These wonderful stories are moving gifts from a writer who consistently and patiently delineates the world as it is. They should be read by everyone who loves fine writing.
Between the Flags
B. H. Friedman
Cool, elegant, pure, and yet surprisingly eccentric, the thirteen stories in Between the Flags explore contradictions of American experience since World War II. This retrospective of B. H. Friedman’s work begins with “As I Am I Will Be,” as its central character, Little Boy, faces civilian life after the war. It ends with the title story, in which a nameless man fights for his life against the sea and afterward realizes how little of his identity he carries away. Between these two periods — the forties and the eighties, youth and old age — are life stories filled with regret, humor, and subtle complications. They complement the stories collected in Coming Close (1982), also published by Fiction Collective.
Friedman’s characters struggle with the ways in which their lives are bounded. The desire to recover the sexual energy of youth propels one character into a confrontation with priapism. An art critic and the painter she made famous nourish and then finally consume each other’s talents. In “Whisper,” a man cherishes the anonymity that allows him to move freely in his pursuit of “zeros” (money). “Whisper,” a prescient parable for the eighties, was expanded into a novel and recommended for a National Book Award by William Gass. Except for “Reunion in Spain,” which is published here for the first time, all of these stories appeared previously in distinguished literary magazines.
Between the Flags, his new volume of uncollected stories, is so energized, it may make you suffer a little. It will also make you laugh, make you think, and encourage you to re-experience its on-target metaphorical tales. As with the artists Friedman has always presented so thoughtfully, he’s got his fictional characters just right. You’ll find yourself saying, “Yes, yes!” These people are alive. And if you’re a writer, you may also find yourself saying, “God, I wish I had written that!”
These uncollected stories distill what Friedman fans have known all along: the man is way ahead of his time and the work as a whole is larger than its parts. Newcomers will discover that just as his novel Yarborough foretold the advance of the sixties drug culture, so did “Whisper” (later “Whispers”) anticipate years before “the avant-garde went into business” — the Reagan eighties and beyond.
These wonderful stories are moving gifts from a writer who consistently and patiently delineates the world as it is. They should be read by everyone who loves fine writing.
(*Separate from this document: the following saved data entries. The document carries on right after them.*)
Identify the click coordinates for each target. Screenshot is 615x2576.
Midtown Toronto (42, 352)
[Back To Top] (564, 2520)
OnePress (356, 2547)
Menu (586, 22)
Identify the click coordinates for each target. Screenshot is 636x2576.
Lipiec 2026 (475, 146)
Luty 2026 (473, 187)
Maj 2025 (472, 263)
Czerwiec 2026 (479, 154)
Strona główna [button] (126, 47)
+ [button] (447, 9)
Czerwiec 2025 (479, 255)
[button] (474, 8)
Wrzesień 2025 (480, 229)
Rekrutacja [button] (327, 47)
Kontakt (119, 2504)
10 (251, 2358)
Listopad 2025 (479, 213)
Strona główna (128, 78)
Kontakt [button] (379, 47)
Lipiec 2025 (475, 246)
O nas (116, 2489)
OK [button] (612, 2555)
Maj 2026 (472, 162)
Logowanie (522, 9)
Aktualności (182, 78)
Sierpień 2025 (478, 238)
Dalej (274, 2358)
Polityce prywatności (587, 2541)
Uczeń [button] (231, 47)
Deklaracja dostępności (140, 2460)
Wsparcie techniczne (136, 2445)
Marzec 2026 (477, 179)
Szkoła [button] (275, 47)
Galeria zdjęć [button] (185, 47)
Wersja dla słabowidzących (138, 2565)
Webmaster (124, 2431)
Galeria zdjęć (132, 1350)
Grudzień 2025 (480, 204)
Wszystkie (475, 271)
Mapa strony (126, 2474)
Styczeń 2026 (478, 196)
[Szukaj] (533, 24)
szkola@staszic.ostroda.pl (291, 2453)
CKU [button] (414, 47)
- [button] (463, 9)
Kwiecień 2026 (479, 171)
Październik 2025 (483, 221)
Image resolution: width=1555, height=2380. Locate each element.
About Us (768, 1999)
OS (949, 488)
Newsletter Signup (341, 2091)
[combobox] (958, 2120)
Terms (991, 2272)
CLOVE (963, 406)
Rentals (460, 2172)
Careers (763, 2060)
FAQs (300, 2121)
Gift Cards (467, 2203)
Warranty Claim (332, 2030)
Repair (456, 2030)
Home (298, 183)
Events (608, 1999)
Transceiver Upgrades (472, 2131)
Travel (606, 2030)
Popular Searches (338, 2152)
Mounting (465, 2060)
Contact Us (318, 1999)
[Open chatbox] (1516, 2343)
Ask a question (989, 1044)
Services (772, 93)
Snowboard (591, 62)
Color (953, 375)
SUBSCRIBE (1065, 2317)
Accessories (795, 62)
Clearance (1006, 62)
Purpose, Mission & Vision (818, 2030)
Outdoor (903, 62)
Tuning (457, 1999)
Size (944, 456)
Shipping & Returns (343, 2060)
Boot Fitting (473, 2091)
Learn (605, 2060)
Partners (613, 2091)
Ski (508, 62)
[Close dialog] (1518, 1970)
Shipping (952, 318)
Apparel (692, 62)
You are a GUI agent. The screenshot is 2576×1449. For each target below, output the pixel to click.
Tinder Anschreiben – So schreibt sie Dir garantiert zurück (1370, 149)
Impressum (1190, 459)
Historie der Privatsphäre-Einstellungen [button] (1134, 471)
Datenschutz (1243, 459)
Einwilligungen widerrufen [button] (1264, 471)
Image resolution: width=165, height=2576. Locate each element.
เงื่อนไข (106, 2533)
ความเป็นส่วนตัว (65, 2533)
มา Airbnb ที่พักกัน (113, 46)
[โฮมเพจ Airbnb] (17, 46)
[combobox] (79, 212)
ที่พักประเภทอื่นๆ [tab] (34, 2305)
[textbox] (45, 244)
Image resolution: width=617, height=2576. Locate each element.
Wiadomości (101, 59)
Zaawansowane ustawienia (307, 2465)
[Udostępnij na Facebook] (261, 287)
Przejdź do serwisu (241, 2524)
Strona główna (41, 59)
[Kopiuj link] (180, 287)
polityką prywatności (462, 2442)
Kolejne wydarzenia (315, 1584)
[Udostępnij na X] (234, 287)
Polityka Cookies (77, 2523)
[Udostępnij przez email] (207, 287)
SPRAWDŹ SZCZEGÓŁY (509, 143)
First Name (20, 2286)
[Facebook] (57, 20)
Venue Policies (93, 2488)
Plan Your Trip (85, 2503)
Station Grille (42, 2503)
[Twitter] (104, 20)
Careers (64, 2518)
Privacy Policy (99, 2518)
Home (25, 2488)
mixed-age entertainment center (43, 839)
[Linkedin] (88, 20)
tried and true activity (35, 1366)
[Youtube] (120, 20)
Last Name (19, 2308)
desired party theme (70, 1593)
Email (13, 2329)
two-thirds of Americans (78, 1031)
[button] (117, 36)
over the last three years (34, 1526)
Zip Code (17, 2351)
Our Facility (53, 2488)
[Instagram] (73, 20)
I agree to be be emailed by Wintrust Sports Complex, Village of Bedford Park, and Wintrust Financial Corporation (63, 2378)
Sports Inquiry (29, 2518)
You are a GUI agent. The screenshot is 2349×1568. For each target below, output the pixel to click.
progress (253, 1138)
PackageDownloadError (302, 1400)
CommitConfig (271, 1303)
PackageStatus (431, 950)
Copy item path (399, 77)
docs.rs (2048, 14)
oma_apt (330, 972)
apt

Whether the narrator is male or female — or young, middle-aged or moving toward a later stage — B. H. Friedman’s stories carry conviction. Some are traditional, some innovative; some come from the heart, others from the head. The hidden narrator, the author himself, gives us dimensions of the human psyche granted by time but rarely captured these days in works of fiction.
[Friedman] is way ahead of his time and the work as a whole is larger than its parts. Newcomers will discover that just as his novel Yarborough foretold the advance of the sixties drug culture, so did “Whisper” (later “Whispers”) anticipate years before “the avant-garde went into business” — the Reagan eighties and beyond.
Coming Close
B. H. Friedman
Coming Close is what the author calls “alternative autobiographies” — four stories, each dealing freely with different, though sometimes overlapping, material through which we understand the complexity of a man’s life.
In the previously unpublished novella “Watching Father Die,” a son sees his father die — both as physical man and psychological symbol. At the same time, the son watches himself die, and cool rage balances warm compassion.
“Drinking Smoke” and “Moving in Place” have both been published in prestigious literary magazines — New American Review and The Hudson Review. Like the novella, each is concerned with an obsession. “Moving in Place” received a Fels Award of the Coordinating Council of Literary Magazines as one of the five best stories of the year. Finally, “Choosing a Name” focuses on how a man who is nameless, though precisely identified in the first three stories, comes close to being B. H. Friedman. Altogether, the four stories reinforce one another to become a coherent, multi-faceted self-portrait.
… B. H. Friedman’s stories carry conviction. Some are traditional, some innovative; some come from the heart, others from the head. The hidden narrator, the author himself, gives us dimensions of the human psyche granted by time but rarely captured these days in works of fiction.
Museum
B. H. Friedman
This novel is both a love story and the history of the Skane family’s Museum of Living Art, as it changes from a small private museum into a large public institution, what Emerson called “the lengthened shadow of one man.” That man, that shadow, the museum’s founder, permeates the novel. Though long dead, his ideas, his wishes, his dreams struggle to stay alive in the consciousness of his son who sits on the museum’s board. The son’s relationship to his sister and other trustees is deeply experienced within the context of seemingly cold, businesslike board meetings and, outside the boardroom, in equally intense relationships with two women, a painter and an art historian, as he, on his own behalf as well as his father’s, resists the institutionalization of dreams.